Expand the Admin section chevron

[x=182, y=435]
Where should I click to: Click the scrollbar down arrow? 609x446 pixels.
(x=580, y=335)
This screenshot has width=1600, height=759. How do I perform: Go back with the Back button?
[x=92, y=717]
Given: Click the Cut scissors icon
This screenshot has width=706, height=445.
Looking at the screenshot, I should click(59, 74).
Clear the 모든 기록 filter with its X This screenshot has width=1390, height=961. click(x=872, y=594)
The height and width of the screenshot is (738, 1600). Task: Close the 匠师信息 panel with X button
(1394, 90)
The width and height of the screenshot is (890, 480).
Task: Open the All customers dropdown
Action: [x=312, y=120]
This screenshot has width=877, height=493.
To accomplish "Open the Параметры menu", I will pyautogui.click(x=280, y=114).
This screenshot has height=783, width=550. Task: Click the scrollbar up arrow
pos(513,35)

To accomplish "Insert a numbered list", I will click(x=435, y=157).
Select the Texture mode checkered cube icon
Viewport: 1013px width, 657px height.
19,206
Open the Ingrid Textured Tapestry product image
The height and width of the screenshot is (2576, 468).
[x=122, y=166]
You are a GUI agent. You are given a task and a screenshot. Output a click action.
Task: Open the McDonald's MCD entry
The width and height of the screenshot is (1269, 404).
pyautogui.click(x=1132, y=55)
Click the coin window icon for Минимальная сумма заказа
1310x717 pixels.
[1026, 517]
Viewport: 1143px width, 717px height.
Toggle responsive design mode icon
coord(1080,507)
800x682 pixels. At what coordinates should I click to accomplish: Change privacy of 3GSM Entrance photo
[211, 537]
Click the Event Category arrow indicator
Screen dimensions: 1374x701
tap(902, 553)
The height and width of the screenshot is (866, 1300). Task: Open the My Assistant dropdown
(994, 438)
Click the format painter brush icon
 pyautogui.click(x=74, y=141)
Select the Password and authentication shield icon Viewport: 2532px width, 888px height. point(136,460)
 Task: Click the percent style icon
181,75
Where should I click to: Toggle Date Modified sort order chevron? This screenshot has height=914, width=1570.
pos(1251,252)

_ _ _ _ _

Your instructions
Please print the data above exactly as it appears.

Exercise result
Expand the Admin section chevron

[x=182, y=435]
Where should I click to: Click the scrollbar down arrow? 609x446 pixels.
(x=580, y=335)
This screenshot has width=1600, height=759. How do I perform: Go back with the Back button?
[x=92, y=717]
Given: Click the Cut scissors icon
This screenshot has width=706, height=445.
Looking at the screenshot, I should click(59, 74).
Clear the 모든 기록 filter with its X This screenshot has width=1390, height=961. click(x=872, y=594)
The height and width of the screenshot is (738, 1600). Task: Close the 匠师信息 panel with X button
(1394, 90)
The width and height of the screenshot is (890, 480).
Task: Open the All customers dropdown
Action: [x=312, y=120]
This screenshot has width=877, height=493.
To accomplish "Open the Параметры menu", I will pyautogui.click(x=280, y=114).
This screenshot has height=783, width=550. Task: Click the scrollbar up arrow
pos(513,35)

To accomplish "Insert a numbered list", I will click(x=435, y=157).
Select the Texture mode checkered cube icon
Viewport: 1013px width, 657px height.
19,206
Open the Ingrid Textured Tapestry product image
The height and width of the screenshot is (2576, 468).
[x=122, y=166]
You are a GUI agent. You are given a task and a screenshot. Output a click action.
Task: Open the McDonald's MCD entry
The width and height of the screenshot is (1269, 404).
pyautogui.click(x=1132, y=55)
Click the coin window icon for Минимальная сумма заказа
1310x717 pixels.
[1026, 517]
Viewport: 1143px width, 717px height.
Toggle responsive design mode icon
coord(1080,507)
800x682 pixels. At what coordinates should I click to accomplish: Change privacy of 3GSM Entrance photo
[211, 537]
Click the Event Category arrow indicator
Screen dimensions: 1374x701
tap(902, 553)
The height and width of the screenshot is (866, 1300). Task: Open the My Assistant dropdown
(994, 438)
Click the format painter brush icon
 pyautogui.click(x=74, y=141)
Select the Password and authentication shield icon Viewport: 2532px width, 888px height. point(136,460)
 Task: Click the percent style icon
181,75
Where should I click to: Toggle Date Modified sort order chevron? This screenshot has height=914, width=1570.
pos(1251,252)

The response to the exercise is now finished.